◆ **Stored records**:
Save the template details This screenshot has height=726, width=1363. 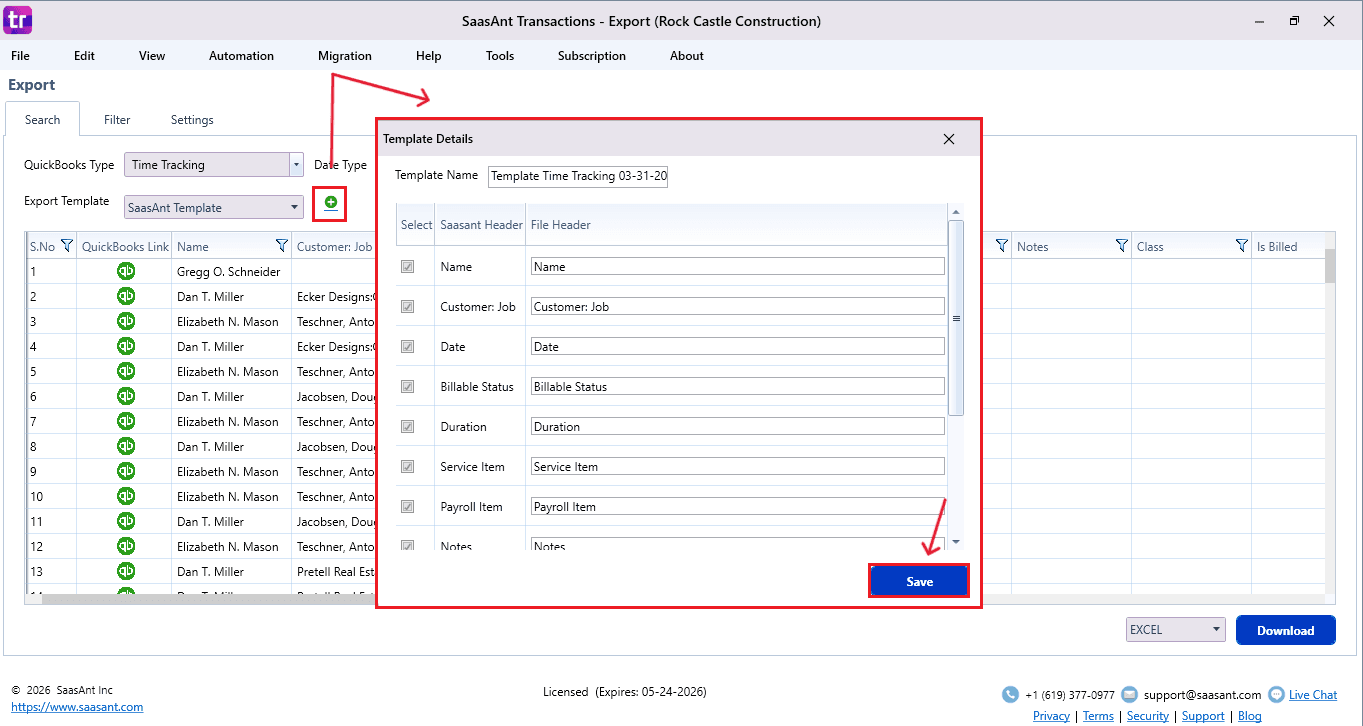919,582
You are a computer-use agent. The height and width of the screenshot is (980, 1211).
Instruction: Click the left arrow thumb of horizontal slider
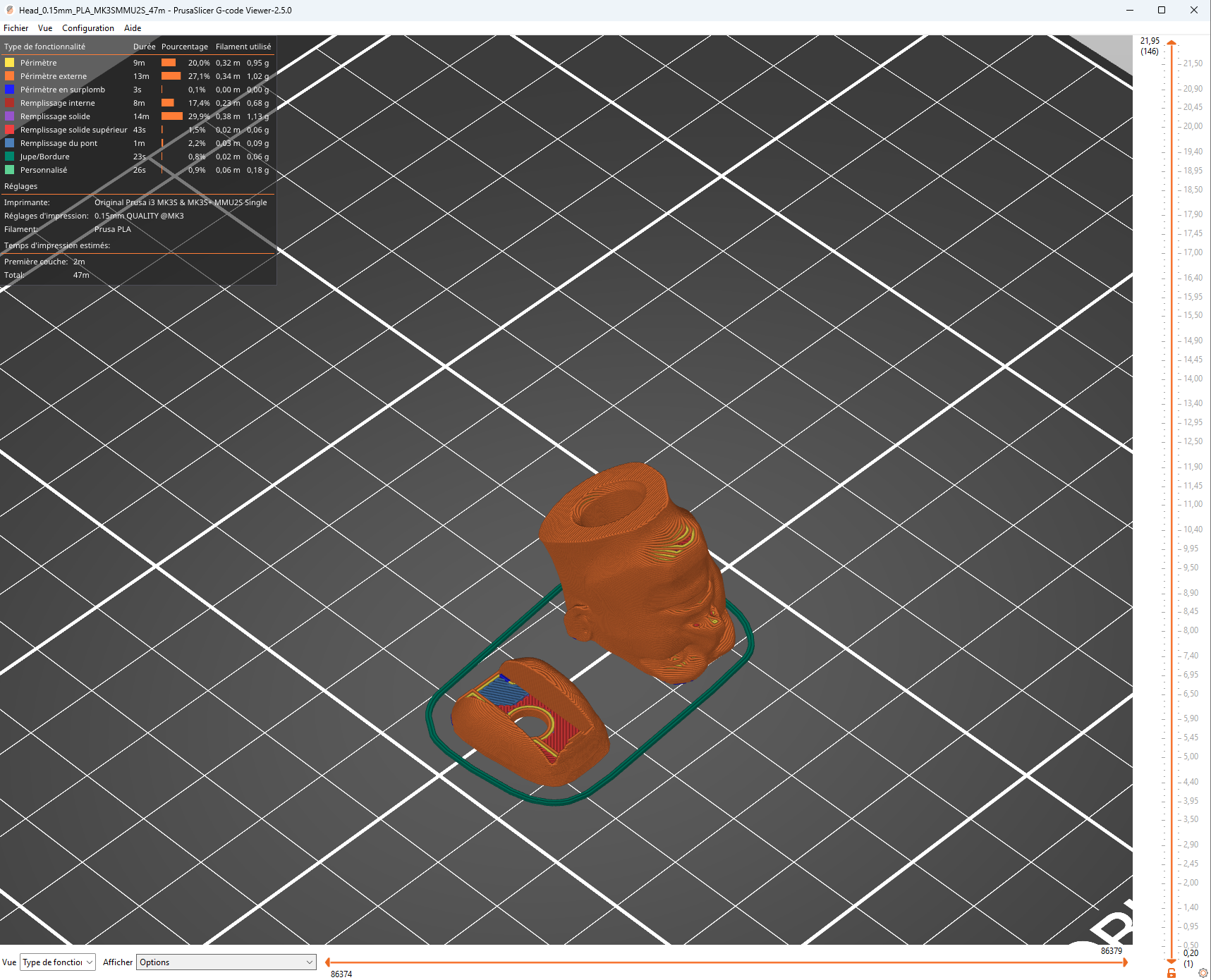pyautogui.click(x=327, y=962)

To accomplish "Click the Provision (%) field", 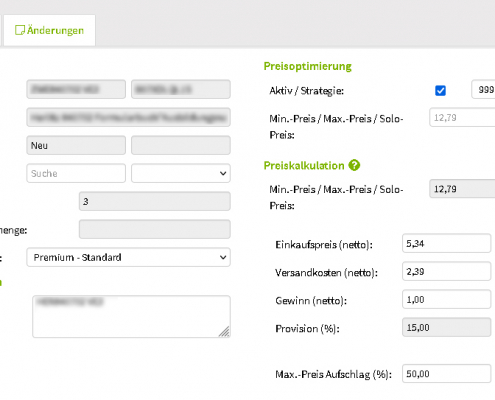I will pos(446,328).
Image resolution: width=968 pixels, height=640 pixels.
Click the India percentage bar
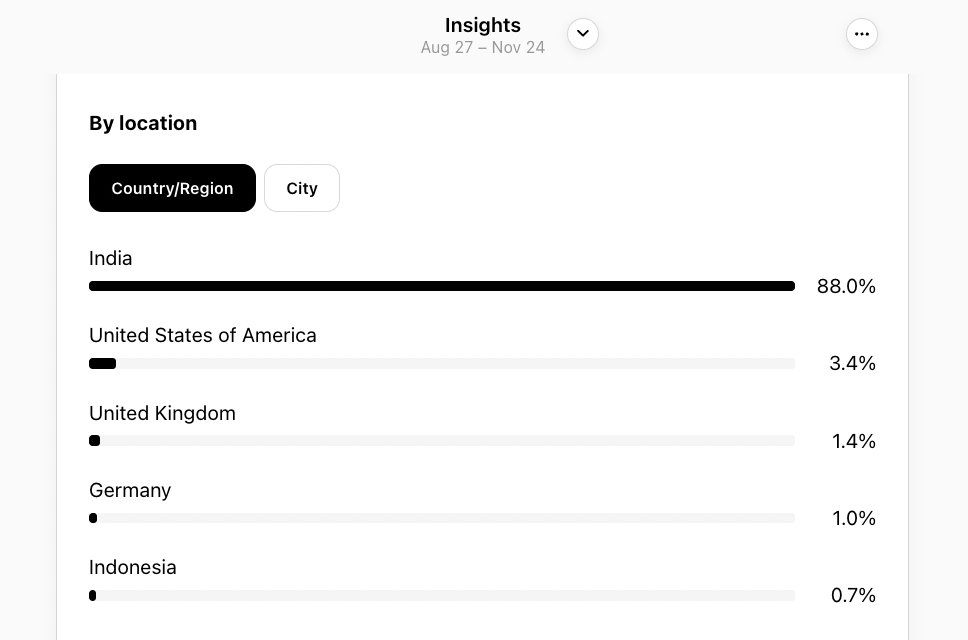[441, 286]
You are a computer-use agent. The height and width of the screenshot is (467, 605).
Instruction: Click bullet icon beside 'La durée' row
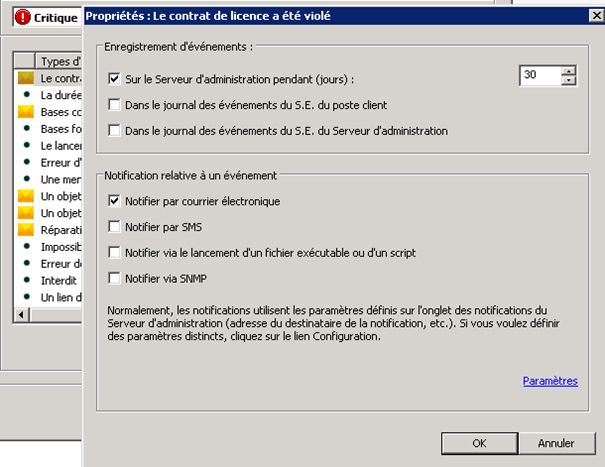click(x=27, y=95)
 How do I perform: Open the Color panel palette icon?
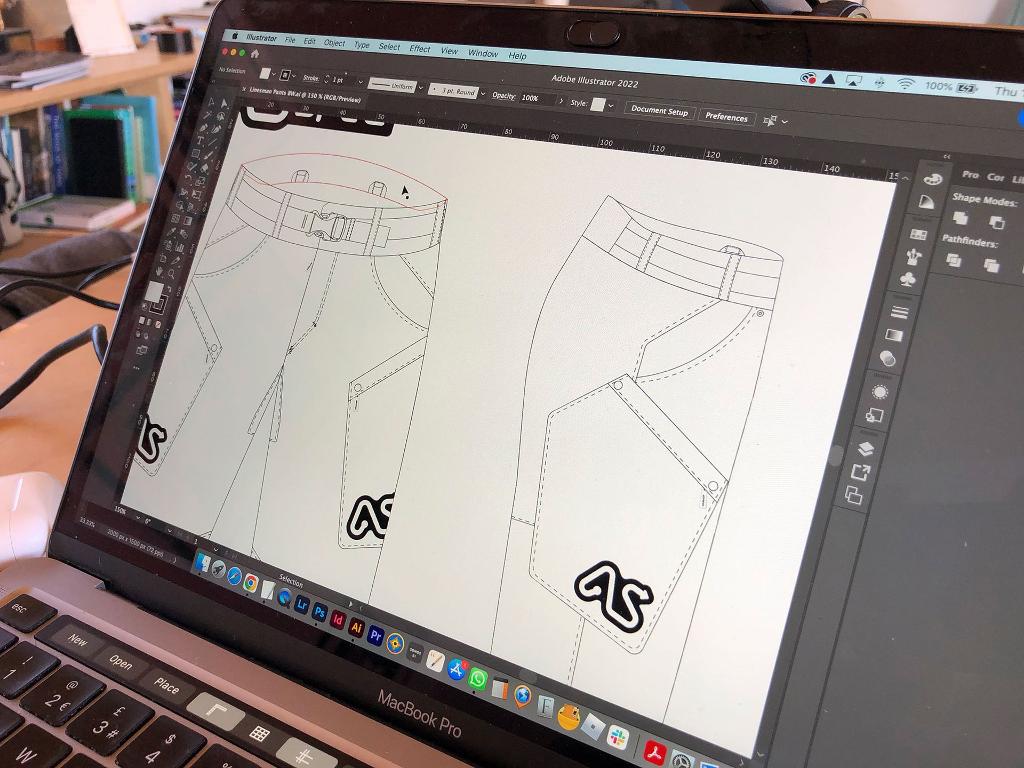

◆ **WHAT TO PRODUCE**:
Only lines containing the string "computer" belong in the answer; find them in the data above and copy them.

◆ **ANSWER BOX**:
You are a computer-use agent. The height and width of the screenshot is (980, 1211).
You are a computer-use agent. The height and width of the screenshot is (467, 605).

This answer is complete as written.